96 So. 3d 1076

Thomas DAUGHERTY, Appellant, v. STATE of Florida, Appellee.

No. 4D08-4624.

District Court of Appeal of Florida, Fourth District.

Sept. 5, 2012.

*1077Donna Duncan and Steven Seliger of Sanders and Duncan, P.A., Apalachicola, for appellant.

Pamela Jo Bondi, Attorney General, Tallahassee, and Jeanine M. Germanowicz, Assistant Attorney General, West Palm Beach, for appellee.

ON AMENDED MOTION FOR REHEARING

TAYLOR, J.

Upon consideration of appellant’s amended motion for rehearing, we grant the motion, withdraw the opinion filed on May 23, 2012, and substitute the following opinion in its place.

Thomas Daugherty appeals his convictions for second-degree murder and two counts of attempted second-degree murder. The charges arose from a violent crime spree in which appellant and some friends randomly selected and severely beat three homeless men, one of whom died from the attack. Appellant raises five issues, arguing that (1) the trial court committed fundamental error in instructing the jury on the lesser included offenses of manslaughter and attempted voluntary manslaughter; (2) the trial court abused its discretion in denying appellant’s motion to sever the murder counts from the attempted murder counts; (3) the trial court fundamentally erred in using the phrase “and/or” between the defendants’ names in the jury instructions; (4) the trial court erred in denying appellant’s motion to change venue due to pre-trial publicity, and (5) appellant’s sentence to life without the possibility of parole as a juvenile violates the Eighth Amendment of the United States Constitution and Article I, Section 17, of the Florida Constitution. We affirm appellant’s conviction for second-degree murder but remand for a new sentencing hearing in light of Miller v. Alabama, — U.S.-, 132 S.Ct. 2455, 183 L.Ed.2d 407 (2012).

*1078Appellant and co-defendant Brian Hooks were tried together. In the appeal of Hooks' convictions for the same underlying crimes, we held that the trial court did not err in denying Hooks’ motion for change of venue due to pre-trial publicity. See Hooks v. State, 82 So.3d 905 (Fla. 4th DCA 2011), rev. denied, 83 So.3d 707 (Fla.2012). Because appellant and the co-defendant were tried together, the Hooks decision compels an affirmance on the denial of appellant’s motion to change venue.

As to appellant’s contention that the trial judge committed fundamental error in instructing the jury on manslaughter and attempted voluntary manslaughter, we affirm.

----------

## Required task A
Answer these from the court opinion, each on its own line:
(i) Which district of Florida's District Court of Appeal decided the case?
(ii) Who was the co-defendant tried together with the appellant?
(iii) On what date was the withdrawn opinion filed?
The court opinion and the records that follow it are unrelated material.

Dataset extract
----------

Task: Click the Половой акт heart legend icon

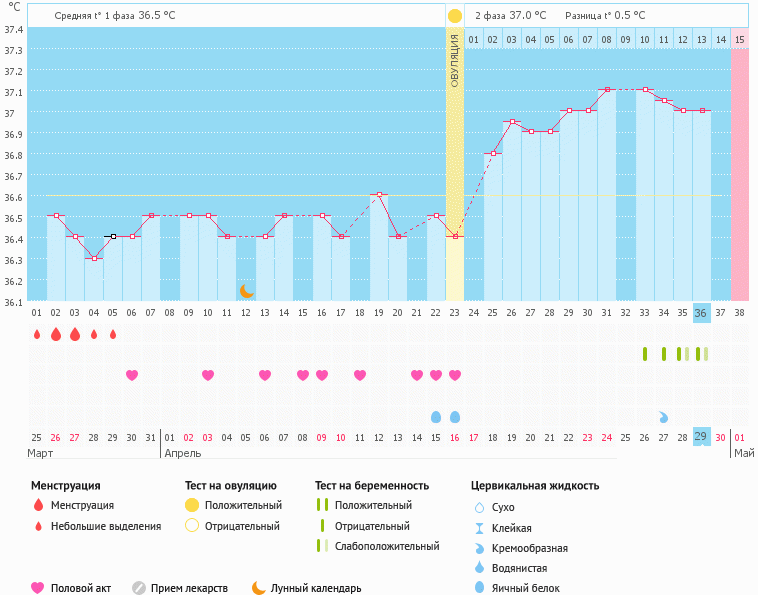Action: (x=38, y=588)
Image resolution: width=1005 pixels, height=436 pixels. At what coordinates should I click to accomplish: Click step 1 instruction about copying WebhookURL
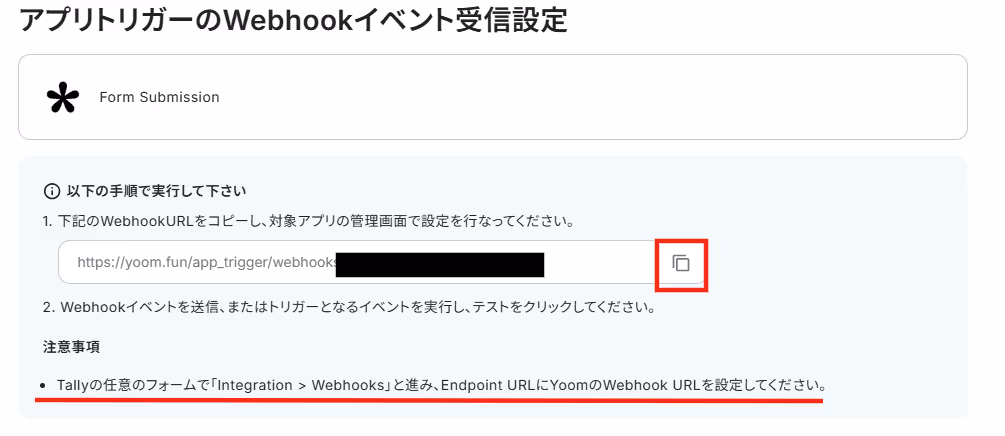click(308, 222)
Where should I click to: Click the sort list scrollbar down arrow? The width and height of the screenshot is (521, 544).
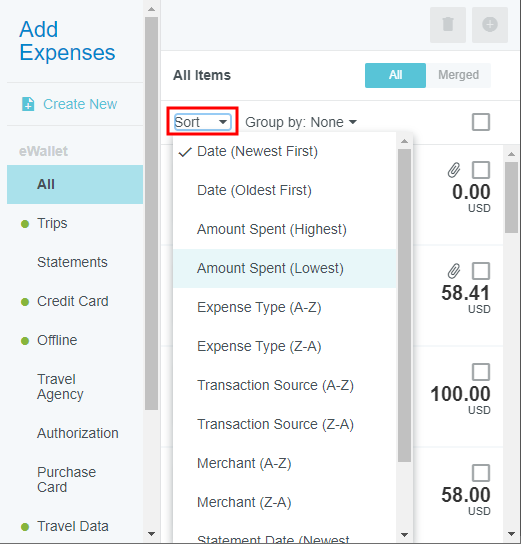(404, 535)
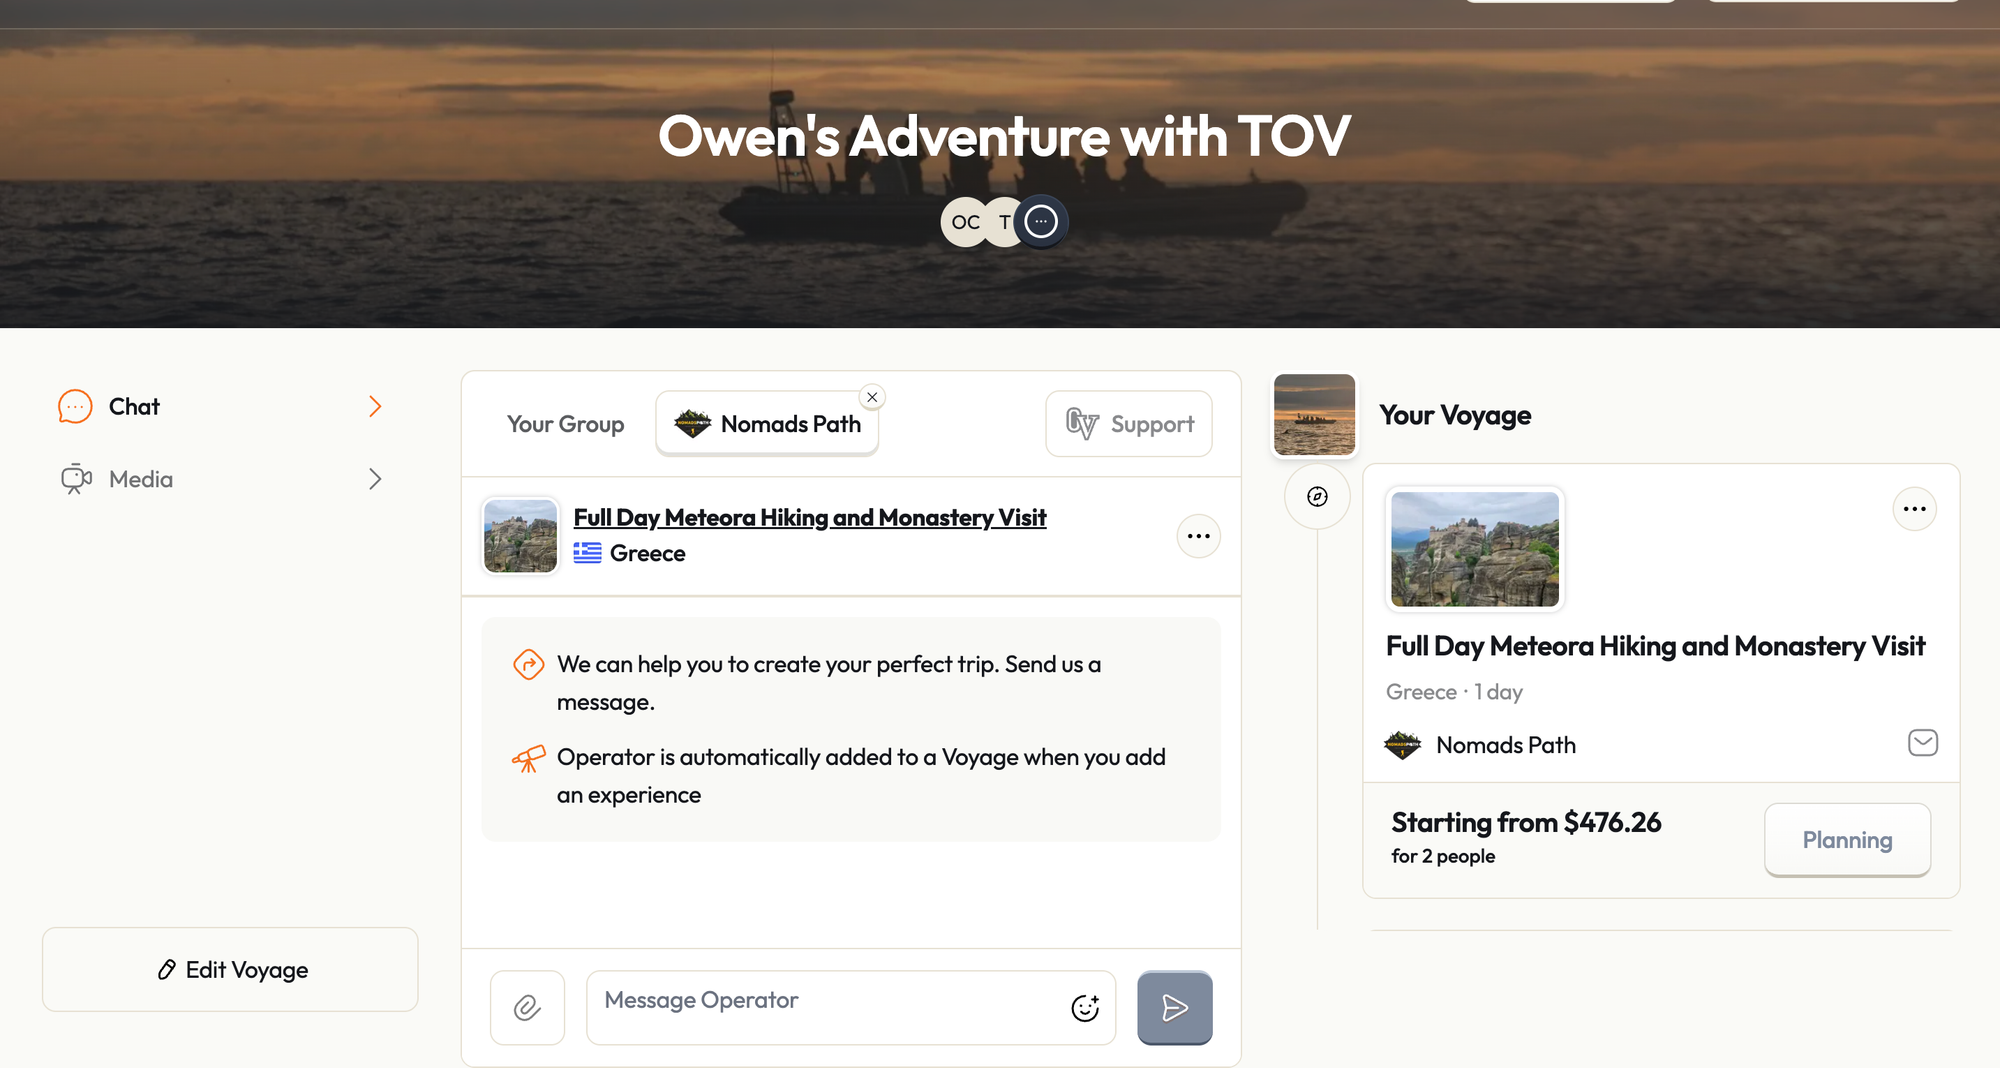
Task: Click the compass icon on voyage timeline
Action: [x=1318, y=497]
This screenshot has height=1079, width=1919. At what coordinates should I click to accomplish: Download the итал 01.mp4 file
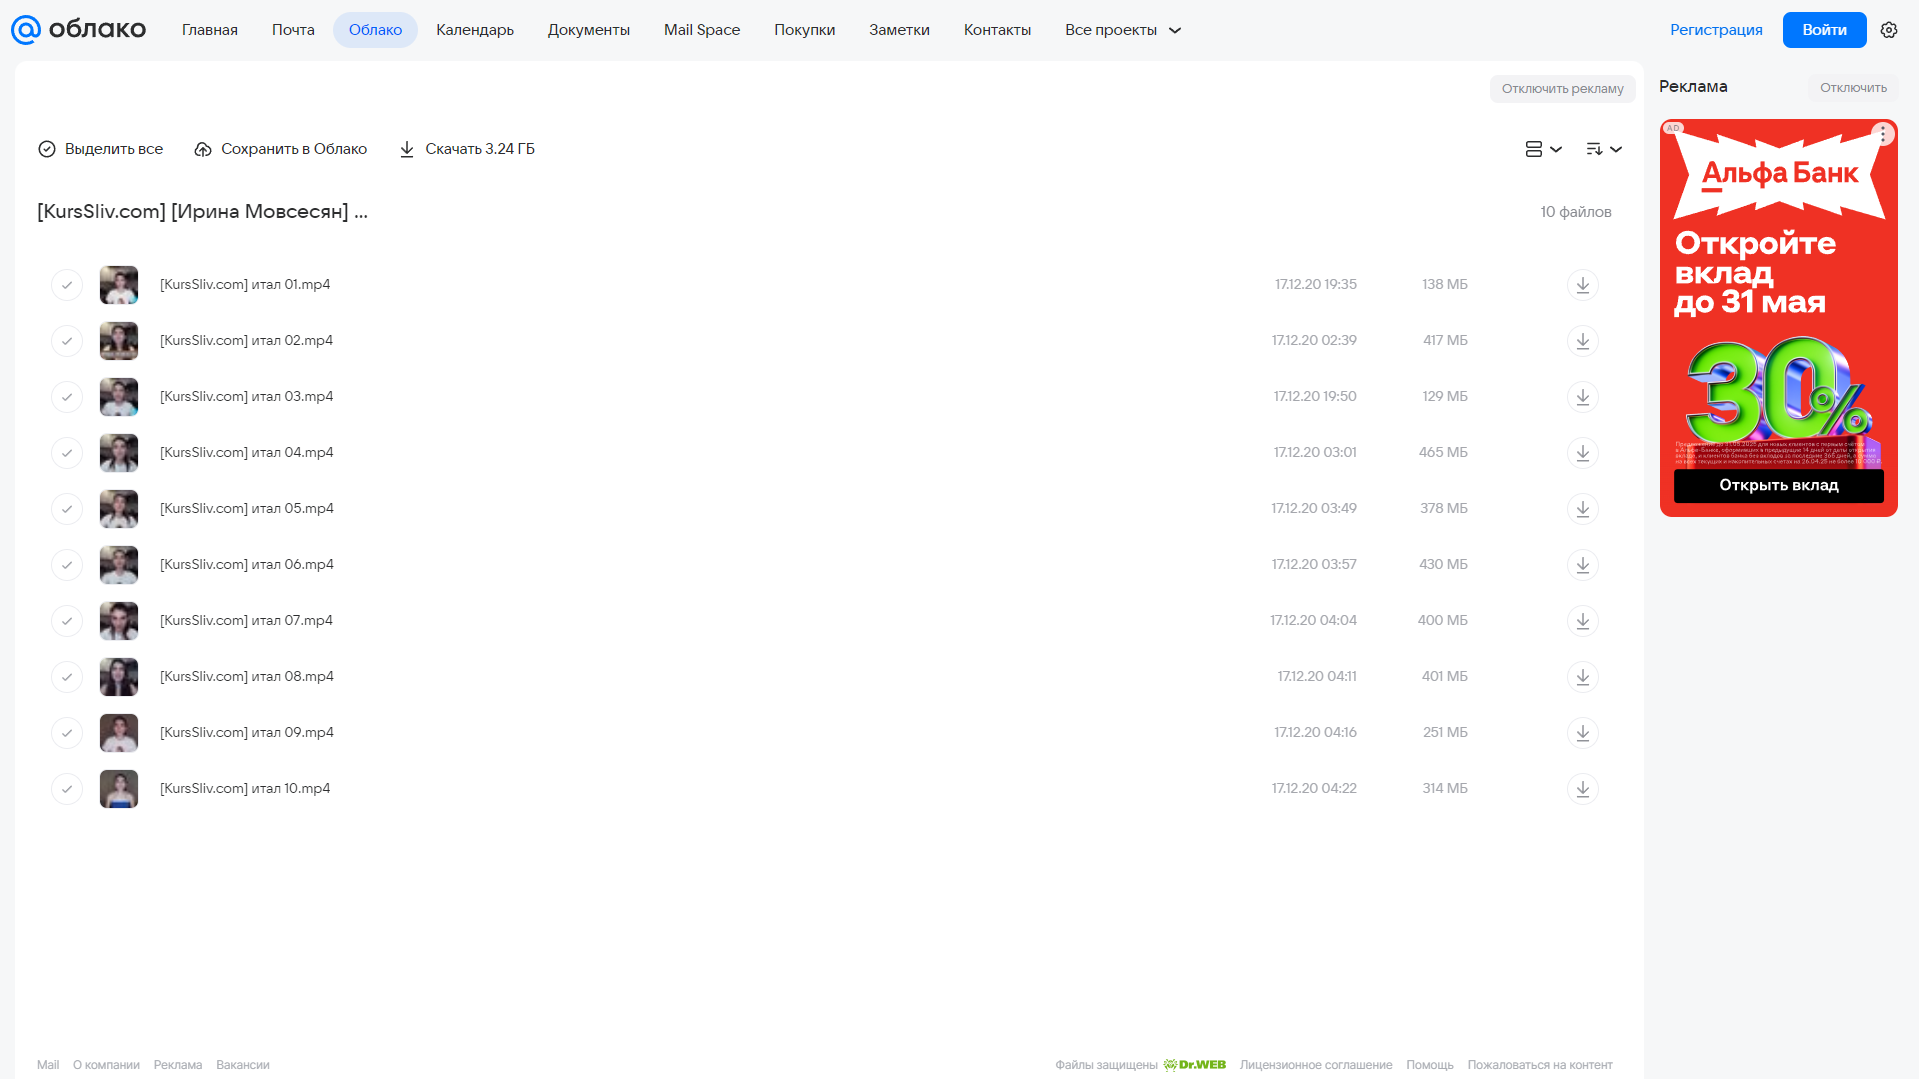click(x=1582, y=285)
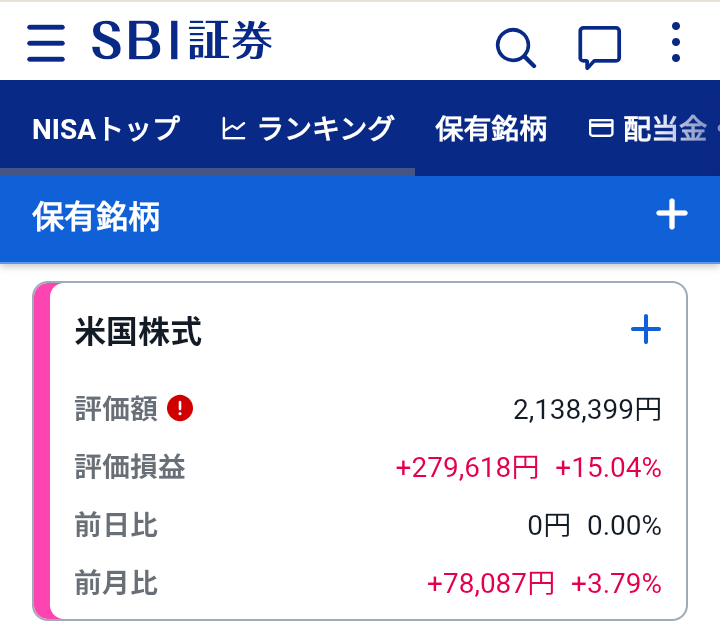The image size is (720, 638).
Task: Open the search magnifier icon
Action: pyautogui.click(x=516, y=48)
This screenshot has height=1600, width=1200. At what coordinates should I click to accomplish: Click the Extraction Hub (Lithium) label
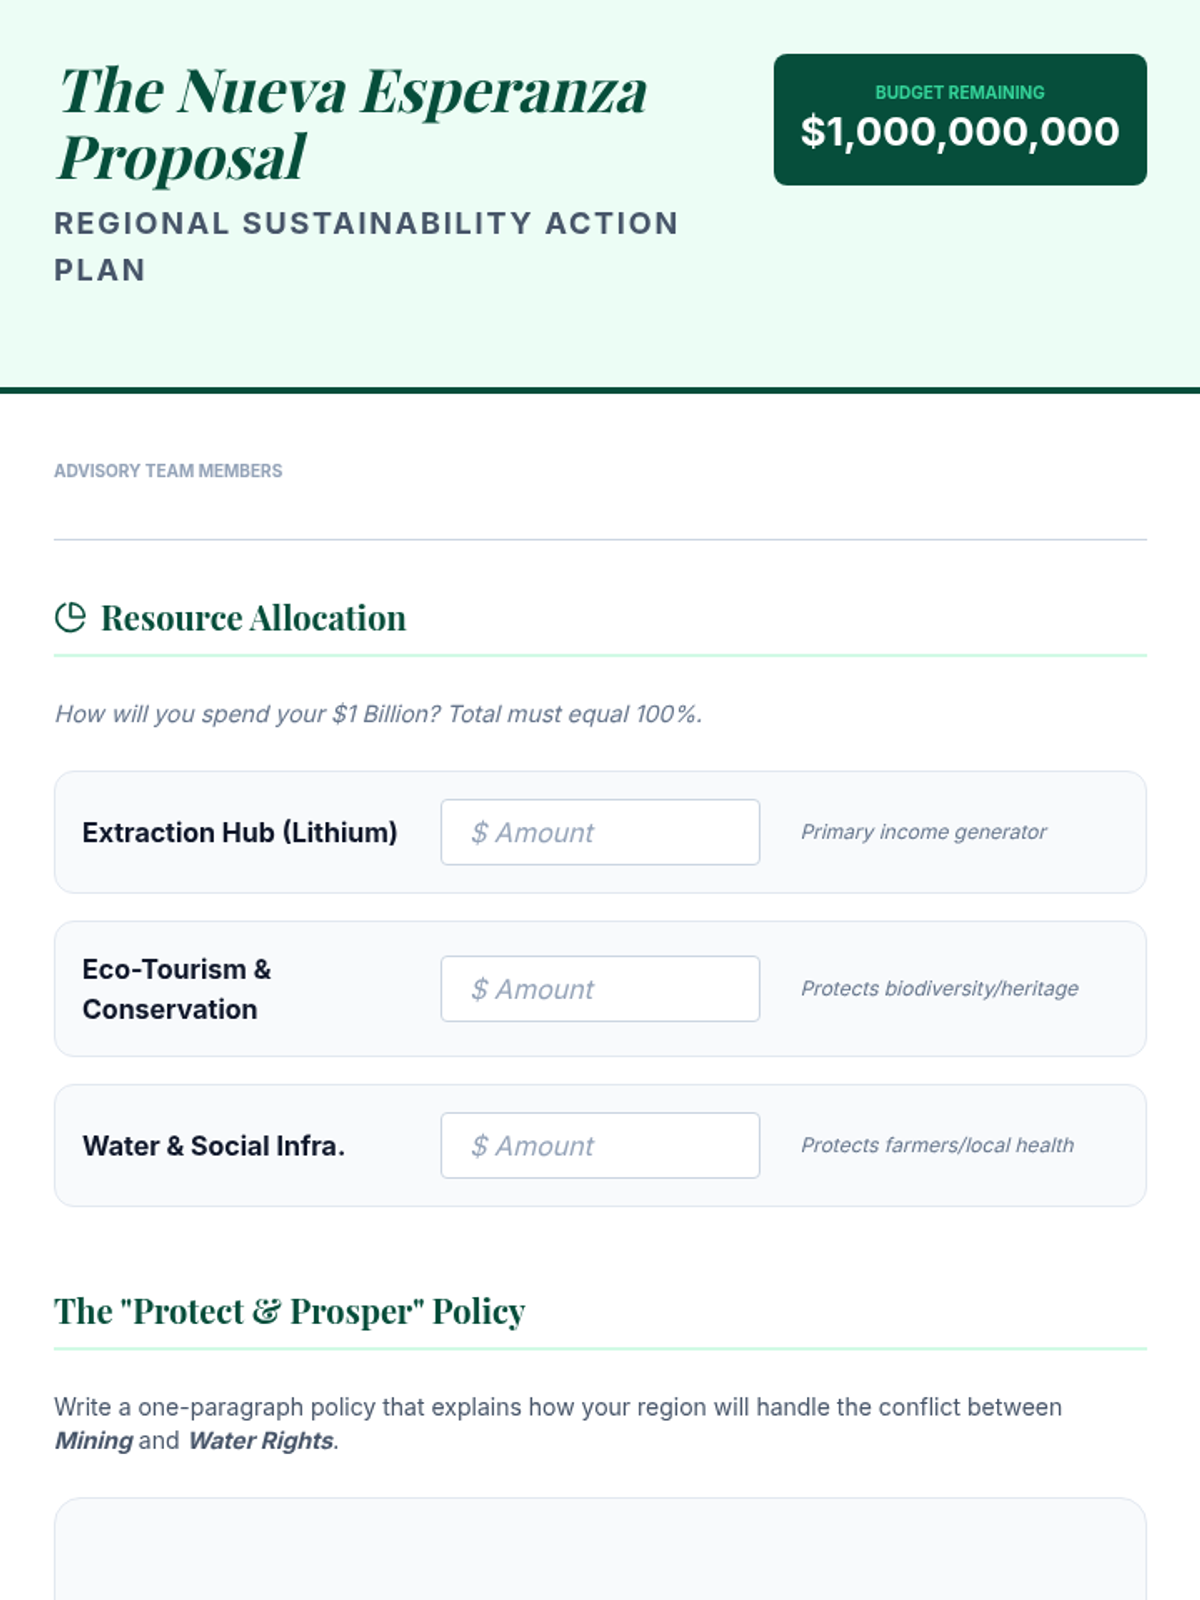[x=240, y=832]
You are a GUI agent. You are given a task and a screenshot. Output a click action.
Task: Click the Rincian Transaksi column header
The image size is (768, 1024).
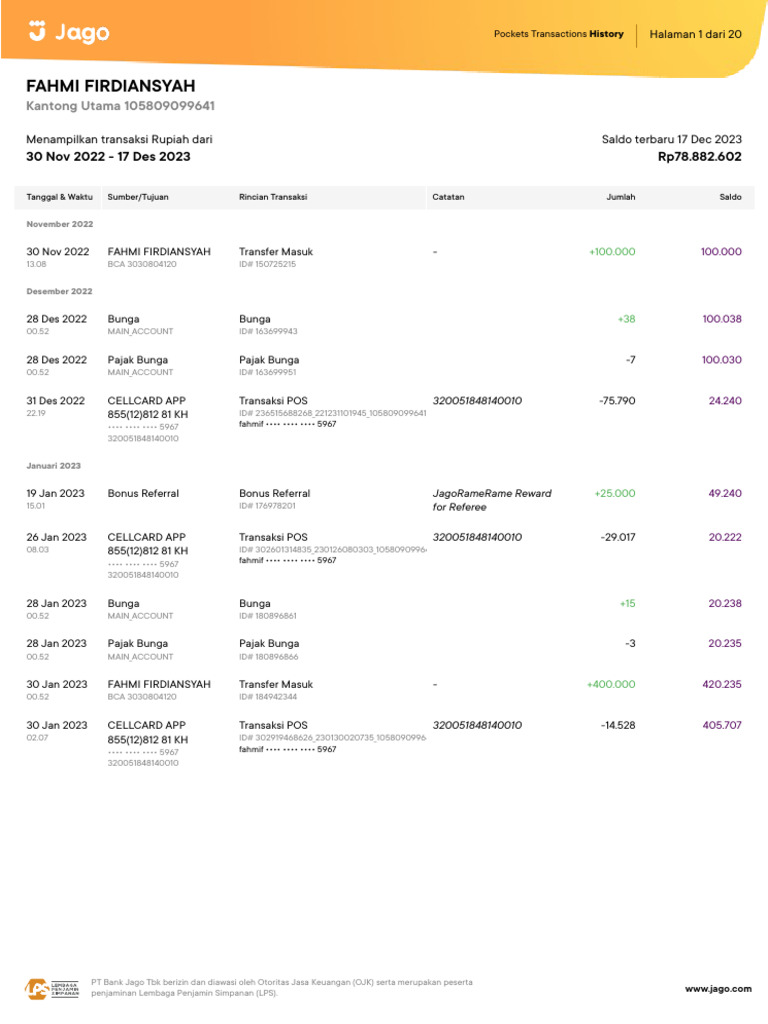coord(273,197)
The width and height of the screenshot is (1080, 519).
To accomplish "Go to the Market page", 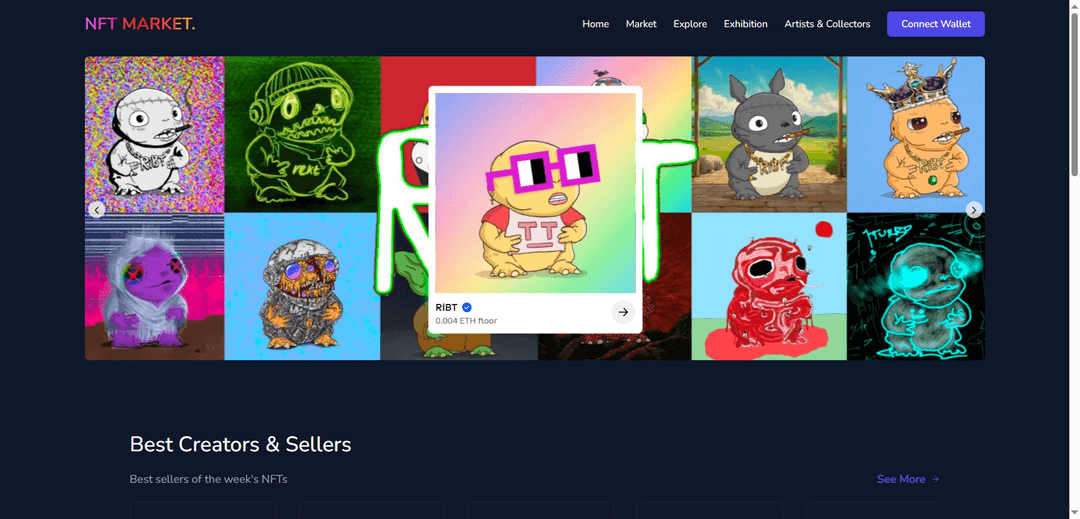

----------

## Required task B
Please switch "instruction" to "direction" in the stretch of the records from their start through the line containing "click(308, 222)", keeping everything else unchanged. Leave the pictures out of your answer.

## Expected answer A
(i) The Fourth District
(ii) Brian Hooks
(iii) May 23, 2012

## Expected answer B
Task: Click the Половой акт heart legend icon

Action: (x=38, y=588)
Image resolution: width=1005 pixels, height=436 pixels. At what coordinates should I click to accomplish: Click step 1 direction about copying WebhookURL
click(308, 222)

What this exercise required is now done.